Data extract:

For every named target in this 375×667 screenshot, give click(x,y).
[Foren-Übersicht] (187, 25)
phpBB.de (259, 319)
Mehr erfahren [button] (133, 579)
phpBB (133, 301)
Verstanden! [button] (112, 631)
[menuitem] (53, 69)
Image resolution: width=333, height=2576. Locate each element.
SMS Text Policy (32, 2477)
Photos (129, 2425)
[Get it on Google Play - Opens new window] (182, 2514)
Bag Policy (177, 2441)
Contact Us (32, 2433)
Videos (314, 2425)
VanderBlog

Work task: Please say how many lines above contain "button", number only.

Solution: 2